The reason? They’ve implemented ‘tablet computers’ as data capture devices for personal details and medical history.
The device works by showing the patient a copy of their most recent personal information and allowing them to update it – with a few mandatory checks to ensure they have answered accurately. The updated details are automatically attached to the patient’s record, meaning that the clinicians can check them without the need for fussy paperwork.
In some implementations, such as the ‘PearlPad‘ extension to Pearl Dental Software, changes to medical history raise a flag so the dentist is aware of the need to discuss the change with the patient.
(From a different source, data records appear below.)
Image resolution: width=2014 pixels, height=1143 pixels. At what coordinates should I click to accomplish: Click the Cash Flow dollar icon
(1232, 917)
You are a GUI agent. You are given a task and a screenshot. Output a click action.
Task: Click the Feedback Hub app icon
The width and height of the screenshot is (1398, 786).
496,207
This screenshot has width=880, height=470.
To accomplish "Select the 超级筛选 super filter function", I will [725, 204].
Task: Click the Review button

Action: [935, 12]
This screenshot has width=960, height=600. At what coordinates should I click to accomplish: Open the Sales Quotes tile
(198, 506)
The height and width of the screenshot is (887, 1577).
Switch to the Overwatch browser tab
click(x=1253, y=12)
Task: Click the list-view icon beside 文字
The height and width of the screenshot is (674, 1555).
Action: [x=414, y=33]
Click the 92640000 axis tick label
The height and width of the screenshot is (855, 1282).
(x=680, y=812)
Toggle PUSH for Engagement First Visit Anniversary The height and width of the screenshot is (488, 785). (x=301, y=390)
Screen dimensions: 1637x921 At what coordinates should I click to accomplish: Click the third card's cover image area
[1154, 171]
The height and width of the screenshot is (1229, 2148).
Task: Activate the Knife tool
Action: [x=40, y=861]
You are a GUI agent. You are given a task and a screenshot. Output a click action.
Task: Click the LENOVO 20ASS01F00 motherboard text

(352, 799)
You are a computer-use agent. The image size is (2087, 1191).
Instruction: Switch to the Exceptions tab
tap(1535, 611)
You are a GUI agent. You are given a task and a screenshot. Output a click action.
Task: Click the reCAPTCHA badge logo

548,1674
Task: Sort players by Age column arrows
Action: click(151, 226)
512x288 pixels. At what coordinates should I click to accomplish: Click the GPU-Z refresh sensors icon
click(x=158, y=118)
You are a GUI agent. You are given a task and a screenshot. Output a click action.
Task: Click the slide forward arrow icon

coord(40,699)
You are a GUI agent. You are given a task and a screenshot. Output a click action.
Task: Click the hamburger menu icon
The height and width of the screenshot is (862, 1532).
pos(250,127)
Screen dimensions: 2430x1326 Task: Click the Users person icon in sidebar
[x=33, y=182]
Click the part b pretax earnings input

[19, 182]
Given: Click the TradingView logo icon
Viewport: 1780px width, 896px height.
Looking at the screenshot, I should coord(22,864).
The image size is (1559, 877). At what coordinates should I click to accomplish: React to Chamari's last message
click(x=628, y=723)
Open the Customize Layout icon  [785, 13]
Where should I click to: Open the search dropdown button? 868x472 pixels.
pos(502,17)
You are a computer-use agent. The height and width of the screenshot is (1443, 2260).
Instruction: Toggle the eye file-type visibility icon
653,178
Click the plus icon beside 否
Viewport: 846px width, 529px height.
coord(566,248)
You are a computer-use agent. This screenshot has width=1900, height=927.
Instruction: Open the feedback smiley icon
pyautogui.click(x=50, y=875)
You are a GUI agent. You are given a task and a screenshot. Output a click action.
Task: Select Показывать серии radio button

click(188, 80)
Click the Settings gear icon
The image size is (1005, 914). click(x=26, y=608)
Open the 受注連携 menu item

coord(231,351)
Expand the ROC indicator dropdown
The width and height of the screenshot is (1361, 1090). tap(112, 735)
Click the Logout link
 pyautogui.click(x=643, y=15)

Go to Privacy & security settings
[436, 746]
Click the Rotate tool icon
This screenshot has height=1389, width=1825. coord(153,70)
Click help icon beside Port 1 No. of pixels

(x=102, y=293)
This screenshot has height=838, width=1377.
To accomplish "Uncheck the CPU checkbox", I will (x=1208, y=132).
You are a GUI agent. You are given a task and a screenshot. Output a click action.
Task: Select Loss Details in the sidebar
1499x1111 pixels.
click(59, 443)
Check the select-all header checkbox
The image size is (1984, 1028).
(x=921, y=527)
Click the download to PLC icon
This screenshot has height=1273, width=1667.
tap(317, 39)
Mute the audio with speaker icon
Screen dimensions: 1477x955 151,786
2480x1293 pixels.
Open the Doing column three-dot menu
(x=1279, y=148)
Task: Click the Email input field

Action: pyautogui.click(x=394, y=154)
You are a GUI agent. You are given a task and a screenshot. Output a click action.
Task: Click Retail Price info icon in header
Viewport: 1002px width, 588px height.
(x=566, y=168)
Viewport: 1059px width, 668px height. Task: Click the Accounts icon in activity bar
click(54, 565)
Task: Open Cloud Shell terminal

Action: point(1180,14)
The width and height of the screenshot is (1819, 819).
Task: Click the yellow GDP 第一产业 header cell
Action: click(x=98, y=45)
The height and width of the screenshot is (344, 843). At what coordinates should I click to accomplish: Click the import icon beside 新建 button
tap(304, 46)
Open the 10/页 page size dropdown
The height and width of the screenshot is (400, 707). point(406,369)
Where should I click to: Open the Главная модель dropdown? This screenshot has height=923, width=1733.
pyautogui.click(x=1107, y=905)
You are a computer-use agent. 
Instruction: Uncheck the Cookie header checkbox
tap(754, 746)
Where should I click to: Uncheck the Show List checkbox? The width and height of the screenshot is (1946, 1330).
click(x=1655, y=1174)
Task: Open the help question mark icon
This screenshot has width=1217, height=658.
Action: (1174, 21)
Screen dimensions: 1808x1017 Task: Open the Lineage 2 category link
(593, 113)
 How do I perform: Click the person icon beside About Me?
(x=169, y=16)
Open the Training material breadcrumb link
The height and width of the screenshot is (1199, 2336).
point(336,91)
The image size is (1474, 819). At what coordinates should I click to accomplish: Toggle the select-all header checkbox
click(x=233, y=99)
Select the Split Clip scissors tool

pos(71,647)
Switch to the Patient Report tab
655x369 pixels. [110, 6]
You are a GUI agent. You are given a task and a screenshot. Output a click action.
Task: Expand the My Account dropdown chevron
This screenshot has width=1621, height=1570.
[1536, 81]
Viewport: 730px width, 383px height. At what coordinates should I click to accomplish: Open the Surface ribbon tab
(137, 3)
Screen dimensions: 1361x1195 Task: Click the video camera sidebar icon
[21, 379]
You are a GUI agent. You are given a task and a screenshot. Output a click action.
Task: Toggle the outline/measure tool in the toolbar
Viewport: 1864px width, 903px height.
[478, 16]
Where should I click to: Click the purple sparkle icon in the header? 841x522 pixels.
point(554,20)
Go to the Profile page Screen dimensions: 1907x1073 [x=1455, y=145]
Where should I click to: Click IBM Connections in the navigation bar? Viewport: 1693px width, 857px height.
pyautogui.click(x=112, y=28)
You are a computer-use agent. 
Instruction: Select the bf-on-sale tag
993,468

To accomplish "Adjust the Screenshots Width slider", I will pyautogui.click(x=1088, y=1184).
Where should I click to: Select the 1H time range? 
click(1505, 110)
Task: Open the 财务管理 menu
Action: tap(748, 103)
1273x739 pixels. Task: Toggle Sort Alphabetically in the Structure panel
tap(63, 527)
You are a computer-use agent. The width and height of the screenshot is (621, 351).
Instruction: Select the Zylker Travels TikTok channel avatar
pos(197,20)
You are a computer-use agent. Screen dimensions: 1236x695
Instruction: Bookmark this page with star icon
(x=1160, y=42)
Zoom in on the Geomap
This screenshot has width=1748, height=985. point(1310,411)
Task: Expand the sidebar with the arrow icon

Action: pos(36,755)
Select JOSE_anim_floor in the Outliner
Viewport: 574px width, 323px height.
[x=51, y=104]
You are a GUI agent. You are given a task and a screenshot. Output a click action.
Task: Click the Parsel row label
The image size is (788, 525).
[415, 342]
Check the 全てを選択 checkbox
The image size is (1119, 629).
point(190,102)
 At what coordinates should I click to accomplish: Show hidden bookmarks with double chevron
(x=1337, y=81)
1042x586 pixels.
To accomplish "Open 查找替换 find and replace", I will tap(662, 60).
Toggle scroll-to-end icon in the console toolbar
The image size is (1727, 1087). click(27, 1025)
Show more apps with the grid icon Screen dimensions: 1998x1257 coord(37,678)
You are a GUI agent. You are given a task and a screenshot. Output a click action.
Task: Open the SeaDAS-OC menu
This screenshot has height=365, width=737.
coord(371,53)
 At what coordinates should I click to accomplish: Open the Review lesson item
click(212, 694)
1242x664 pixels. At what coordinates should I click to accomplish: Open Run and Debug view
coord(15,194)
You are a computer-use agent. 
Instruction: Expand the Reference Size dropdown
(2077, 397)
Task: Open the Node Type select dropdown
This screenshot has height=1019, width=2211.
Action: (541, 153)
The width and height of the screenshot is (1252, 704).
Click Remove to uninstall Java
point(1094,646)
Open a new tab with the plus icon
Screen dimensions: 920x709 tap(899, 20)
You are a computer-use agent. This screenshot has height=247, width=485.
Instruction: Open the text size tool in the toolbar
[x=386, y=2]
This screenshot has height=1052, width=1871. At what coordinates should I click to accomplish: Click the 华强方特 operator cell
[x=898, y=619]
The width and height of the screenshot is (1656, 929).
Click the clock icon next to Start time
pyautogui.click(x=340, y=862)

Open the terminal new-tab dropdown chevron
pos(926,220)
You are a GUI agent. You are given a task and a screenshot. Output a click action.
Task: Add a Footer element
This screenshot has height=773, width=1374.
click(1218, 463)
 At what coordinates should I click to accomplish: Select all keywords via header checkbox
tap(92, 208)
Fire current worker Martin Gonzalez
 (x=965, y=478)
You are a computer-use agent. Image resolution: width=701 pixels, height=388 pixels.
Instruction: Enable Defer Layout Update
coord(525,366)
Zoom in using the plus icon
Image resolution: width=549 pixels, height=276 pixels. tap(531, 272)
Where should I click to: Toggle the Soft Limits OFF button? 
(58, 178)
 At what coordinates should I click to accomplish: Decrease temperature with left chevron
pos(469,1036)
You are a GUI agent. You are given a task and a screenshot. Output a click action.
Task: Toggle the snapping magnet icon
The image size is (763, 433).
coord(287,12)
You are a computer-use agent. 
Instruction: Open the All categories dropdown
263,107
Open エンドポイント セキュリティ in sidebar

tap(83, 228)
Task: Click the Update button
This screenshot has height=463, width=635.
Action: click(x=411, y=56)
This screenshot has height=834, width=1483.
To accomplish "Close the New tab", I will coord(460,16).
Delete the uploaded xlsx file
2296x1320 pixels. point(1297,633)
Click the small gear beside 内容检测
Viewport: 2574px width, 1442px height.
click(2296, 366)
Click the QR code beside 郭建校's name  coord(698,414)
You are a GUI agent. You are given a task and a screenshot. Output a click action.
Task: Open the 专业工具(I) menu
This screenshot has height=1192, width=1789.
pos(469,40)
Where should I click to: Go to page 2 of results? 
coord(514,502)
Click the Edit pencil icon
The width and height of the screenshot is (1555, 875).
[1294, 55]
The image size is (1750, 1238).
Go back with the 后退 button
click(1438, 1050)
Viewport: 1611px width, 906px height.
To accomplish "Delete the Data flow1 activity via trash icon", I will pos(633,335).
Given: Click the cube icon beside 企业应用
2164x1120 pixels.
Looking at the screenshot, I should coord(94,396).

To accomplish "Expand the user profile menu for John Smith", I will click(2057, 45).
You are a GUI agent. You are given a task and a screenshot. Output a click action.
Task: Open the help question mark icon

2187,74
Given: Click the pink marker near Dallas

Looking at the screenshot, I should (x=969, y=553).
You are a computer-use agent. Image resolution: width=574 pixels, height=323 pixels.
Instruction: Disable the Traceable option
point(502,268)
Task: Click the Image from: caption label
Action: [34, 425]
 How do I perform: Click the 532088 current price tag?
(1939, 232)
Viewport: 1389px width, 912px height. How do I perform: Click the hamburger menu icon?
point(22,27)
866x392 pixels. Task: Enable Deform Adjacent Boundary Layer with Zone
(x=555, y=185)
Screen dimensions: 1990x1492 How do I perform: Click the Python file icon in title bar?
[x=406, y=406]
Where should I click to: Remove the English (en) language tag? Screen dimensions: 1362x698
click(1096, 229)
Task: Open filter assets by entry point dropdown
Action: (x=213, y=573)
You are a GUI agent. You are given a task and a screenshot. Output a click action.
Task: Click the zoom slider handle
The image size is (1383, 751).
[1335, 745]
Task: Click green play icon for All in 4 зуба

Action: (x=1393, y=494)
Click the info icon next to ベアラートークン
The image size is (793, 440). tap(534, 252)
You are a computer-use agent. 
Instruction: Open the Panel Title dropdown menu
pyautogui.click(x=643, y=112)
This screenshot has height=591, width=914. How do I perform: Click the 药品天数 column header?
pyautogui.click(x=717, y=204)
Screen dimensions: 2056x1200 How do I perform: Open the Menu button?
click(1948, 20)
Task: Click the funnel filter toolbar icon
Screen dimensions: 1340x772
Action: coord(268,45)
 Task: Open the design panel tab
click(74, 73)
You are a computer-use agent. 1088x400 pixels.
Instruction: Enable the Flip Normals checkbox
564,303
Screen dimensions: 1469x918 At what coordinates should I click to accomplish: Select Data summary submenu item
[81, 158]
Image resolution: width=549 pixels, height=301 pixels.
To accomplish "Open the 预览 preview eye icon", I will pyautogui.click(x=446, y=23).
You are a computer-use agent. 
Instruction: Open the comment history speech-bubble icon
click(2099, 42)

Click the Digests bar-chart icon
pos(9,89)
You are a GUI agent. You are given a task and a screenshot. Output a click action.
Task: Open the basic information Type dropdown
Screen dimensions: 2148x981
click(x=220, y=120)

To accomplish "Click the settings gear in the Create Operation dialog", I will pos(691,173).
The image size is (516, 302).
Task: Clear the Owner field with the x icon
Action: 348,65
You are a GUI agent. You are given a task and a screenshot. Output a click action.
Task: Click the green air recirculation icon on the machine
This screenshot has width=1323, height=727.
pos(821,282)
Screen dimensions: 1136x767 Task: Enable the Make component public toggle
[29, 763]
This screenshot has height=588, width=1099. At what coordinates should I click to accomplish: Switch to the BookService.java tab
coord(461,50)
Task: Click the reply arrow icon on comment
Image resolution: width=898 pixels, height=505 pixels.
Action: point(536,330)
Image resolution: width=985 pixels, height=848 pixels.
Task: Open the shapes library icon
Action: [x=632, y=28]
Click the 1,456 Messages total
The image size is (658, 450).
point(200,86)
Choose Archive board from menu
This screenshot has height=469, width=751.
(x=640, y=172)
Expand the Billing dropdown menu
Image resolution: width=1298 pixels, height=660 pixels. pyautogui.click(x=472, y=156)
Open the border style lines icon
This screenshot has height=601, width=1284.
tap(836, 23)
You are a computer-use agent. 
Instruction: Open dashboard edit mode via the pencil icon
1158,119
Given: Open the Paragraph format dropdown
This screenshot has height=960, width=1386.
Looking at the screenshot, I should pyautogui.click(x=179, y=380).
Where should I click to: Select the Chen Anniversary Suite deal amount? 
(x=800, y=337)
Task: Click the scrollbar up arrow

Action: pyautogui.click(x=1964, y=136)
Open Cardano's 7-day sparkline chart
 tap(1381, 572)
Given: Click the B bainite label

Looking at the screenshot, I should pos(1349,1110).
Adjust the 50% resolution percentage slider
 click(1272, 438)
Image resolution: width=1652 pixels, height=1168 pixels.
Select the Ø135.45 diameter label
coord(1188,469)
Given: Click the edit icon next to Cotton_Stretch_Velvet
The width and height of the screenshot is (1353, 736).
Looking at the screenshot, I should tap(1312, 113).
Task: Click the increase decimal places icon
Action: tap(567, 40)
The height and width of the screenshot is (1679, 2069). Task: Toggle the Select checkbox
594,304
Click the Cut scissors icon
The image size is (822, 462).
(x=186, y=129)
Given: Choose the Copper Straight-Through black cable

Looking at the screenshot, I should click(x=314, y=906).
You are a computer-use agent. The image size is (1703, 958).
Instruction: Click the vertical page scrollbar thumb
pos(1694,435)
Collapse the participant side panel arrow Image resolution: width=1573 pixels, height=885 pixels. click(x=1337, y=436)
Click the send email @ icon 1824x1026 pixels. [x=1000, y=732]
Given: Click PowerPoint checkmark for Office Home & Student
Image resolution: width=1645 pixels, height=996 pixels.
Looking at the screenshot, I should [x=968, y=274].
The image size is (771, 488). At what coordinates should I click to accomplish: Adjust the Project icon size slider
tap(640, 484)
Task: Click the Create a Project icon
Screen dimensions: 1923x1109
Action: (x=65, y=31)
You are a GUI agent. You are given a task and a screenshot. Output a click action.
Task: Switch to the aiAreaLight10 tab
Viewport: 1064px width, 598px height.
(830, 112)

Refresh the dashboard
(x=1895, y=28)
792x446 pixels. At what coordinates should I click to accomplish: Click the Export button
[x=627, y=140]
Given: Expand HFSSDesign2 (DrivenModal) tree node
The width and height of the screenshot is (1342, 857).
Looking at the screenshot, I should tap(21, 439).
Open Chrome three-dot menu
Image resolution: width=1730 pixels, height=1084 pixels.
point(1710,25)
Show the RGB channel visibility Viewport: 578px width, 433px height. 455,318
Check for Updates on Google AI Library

This obviously makes life easier for the patient and more efficient for the dentist. It also means that nurses and receptionists don’t have to fiddle around with filing and can instead focus on patient care.
“So much less filing”
Chloe, who is part of the reception team at one dental practice that has already adopted this idea, says; “It’s made my life a lot easier on reception, so much less filing!”
Using PearlPad means she doesn’t need to print off a medical history form, treatment plan, consent forms, FP17DCs or a PR Form for the patient to sign. And the tablet also means she doesn’t need to collect, scan, or stack them for filing afterwards.
The pad is handed to the patient for them to fill-out in the waiting area and handed back once completed. The completed forms are automatically stored or updated on the patient record depending on what the patient has filled in. It simply makes life easier for both the patient and the practice team.
Because people are used to computers, patients aren’t over-burdened by paperwork and see the practice as efficient and organised. As a professional communicator, I see this is an excellent example of how a practice can use technology to make a great first impression with patients.